Published 25 Feb 2019 in cs.CL
Predicting the Type and Target of Offensive Posts in Social Media

Abstract: As offensive content has become pervasive in social media, there has been much research in identifying potentially offensive messages. However, previous work on this topic did not consider the problem as a whole, but rather focused on detecting very specific types of offensive content, e.g., hate speech, cyberbulling, or cyber-aggression. In contrast, here we target several different kinds of offensive content. In particular, we model the task hierarchically, identifying the type and the target of offensive messages in social media. For this purpose, we complied the Offensive Language Identification Dataset (OLID), a new dataset with tweets annotated for offensive content using a fine-grained three-layer annotation scheme, which we make publicly available. We discuss the main similarities and differences between OLID and pre-existing datasets for hate speech identification, aggression detection, and similar tasks. We further experiment with and we compare the performance of different machine learning models on OLID.

Predicting the Type and Target of Offensive Posts in Social Media

Authors: Marcos Zampieri, Shervin Malmasi, Preslav Nakov, Sara Rosenthal, Noura Farra, Ritesh Kumar

The paper "Predicting the Type and Target of Offensive Posts in Social Media" addresses the complex issue of recognizing various forms of offensive content in online interactions, with a specific focus on social media platforms such as Twitter. This research overcomes the limitations of previous work that primarily focused on specific kinds of offensive language (e.g., hate speech, cyberbullying) by introducing a multi-faceted approach to offensive content detection. The authors propose a hierarchical model for classifying offensive posts, identifying both the type and target of the offense, thus providing a more comprehensive framework.

Hierarchical Annotation Schema

The authors introduce the Offensive Language Identification Dataset (OLID), annotated using a detailed three-level hierarchical schema:

  1. Level A: Offensive Language Detection
    • NOT (Not Offensive): Posts devoid of any offensive language or profanity.
    • OFF (Offensive): Posts containing unacceptable language, either targeted or untargeted.
  2. Level B: Categorization of Offensive Language
    • TIN (Targeted Insult): Posts containing specific threats or insults directed at an individual, group, or entity.
    • UNT (Untargeted): Posts with general profanity or swearing without a specific target.
  3. Level C: Offensive Language Target Identification
    • IND (Individual): Posts targeting specific individuals.
    • GRP (Group): Posts aimed at groups based on characteristics such as ethnicity, gender, or religious beliefs.
    • OTH (Other): Posts targeting entities other than individuals or groups, such as organizations or events.

This annotation framework allows for detailed categorization and differentiation of offensive content, providing significant practical utility for social media platforms in moderating and managing content.

Data Collection and Annotation

The dataset was compiled using Twitter API, targeting keywords typically associated with offensive language. The authors stratified the collection to ensure a balanced representation of political and non-political content, given the higher propensity for offensive language within political contexts. Notably, the annotation process employed crowdsourcing through Figure Eight, ensuring high-quality data through strict annotator selection and agreement protocols.

Key statistics include:

  • Training Set Size: 13,240 tweets
  • Test Set Size: 860 tweets
  • Distribution of Offensive Content: Approximately 30% offensive to 70% non-offensive

Experimental Evaluation

The performance of different machine learning models, including SVM, BiLSTM, and CNN, was evaluated on the OLID dataset. Here are the notable findings:

  1. Offensive Language Detection (Level A):
    • CNN achieved the highest macro-F1 score (0.80), outperforming the BiLSTM and SVM models.
  2. Categorization of Offensive Language (Level B):
    • CNN again showed superior performance with a macro-F1 score (0.69), particularly excelling in identifying targeted insults (TIN).
  3. Offensive Language Target Identification (Level C):
    • Despite challenges due to the heterogeneous nature of the OTH category, the CNN and BiLSTM models performed comparably, with macro-F1 scores indicating moderate success (0.47).

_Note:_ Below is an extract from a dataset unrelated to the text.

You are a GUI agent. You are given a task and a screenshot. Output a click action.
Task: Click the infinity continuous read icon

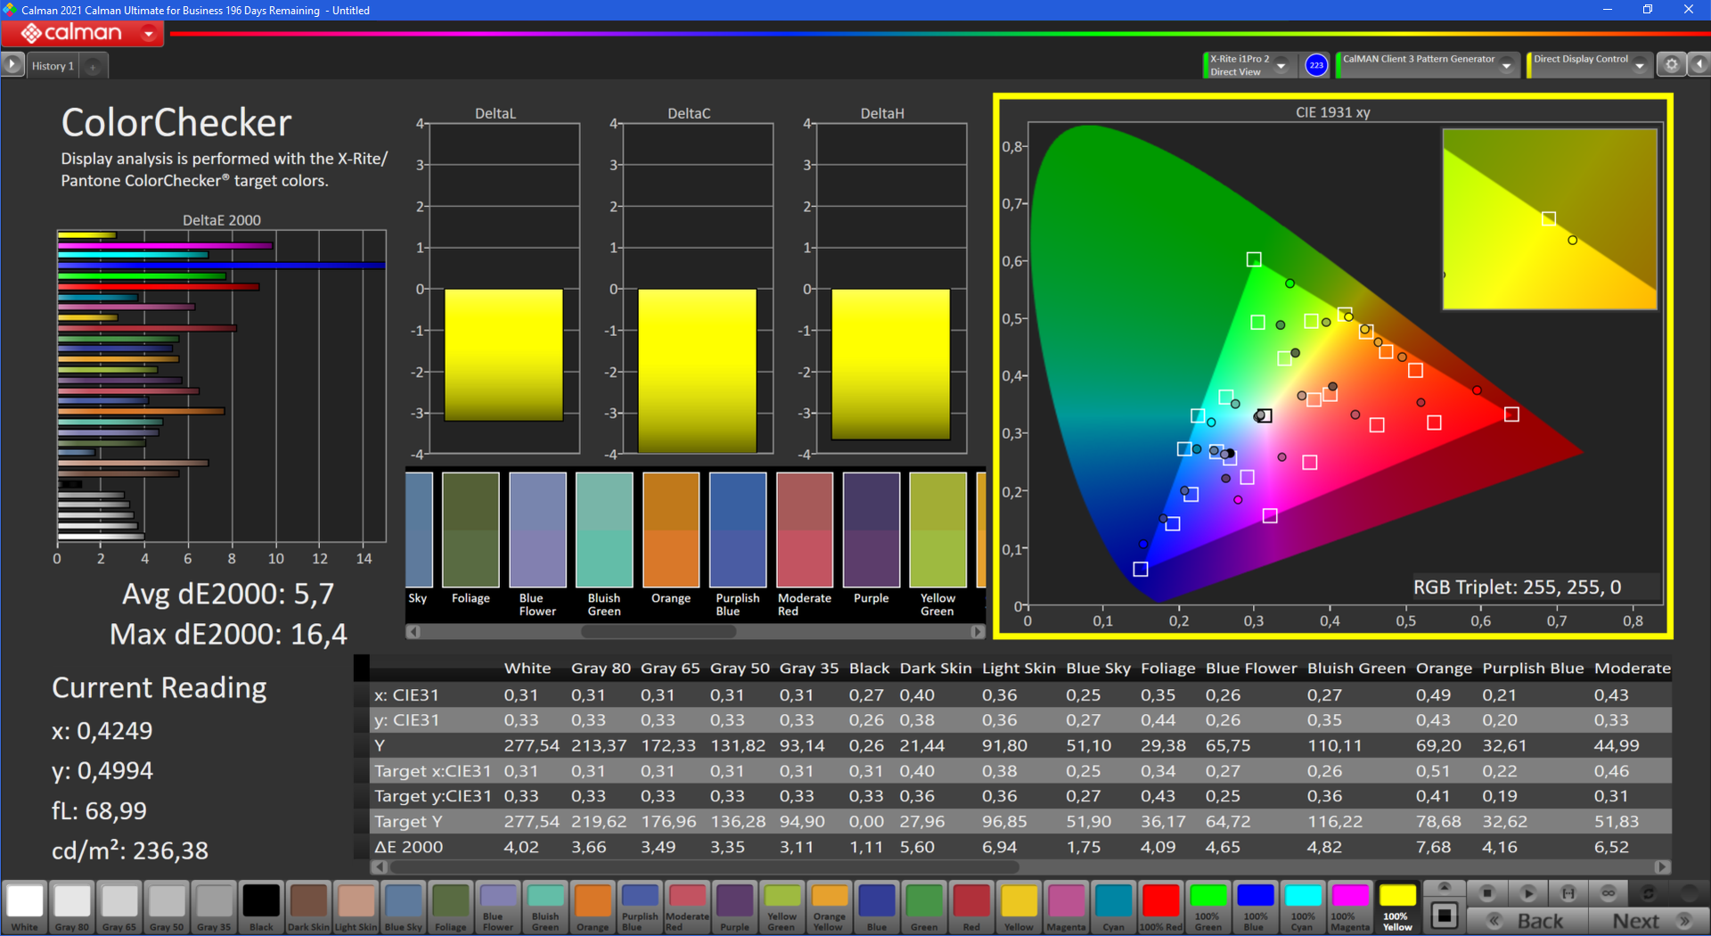pyautogui.click(x=1609, y=893)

Implications and Future Directions

The hierarchical approach delineated in this research provides a robust framework for handling offensive language detection at multiple levels of granularity. Practically, OLID's schema and the associated machine learning baselines can enhance the moderation capabilities of social media platforms, enabling more nuanced and effective handling of offensive content.

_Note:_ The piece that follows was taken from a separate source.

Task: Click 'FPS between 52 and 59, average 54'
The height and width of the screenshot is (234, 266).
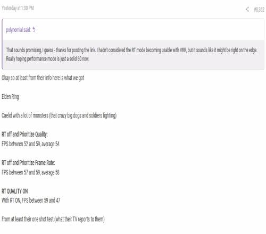Action: (x=30, y=144)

Future research should further explore cross-corpus comparisons with other datasets on related tasks such as aggression and hate speech identification. Expanding OLID to include other languages while adhering to the structured hierarchical annotation can pave the way for more generalizable and internationally applicable models. The work opens avenues for refining offensive content detection mechanisms, contributing to the broader goal of maintaining healthier online discourse.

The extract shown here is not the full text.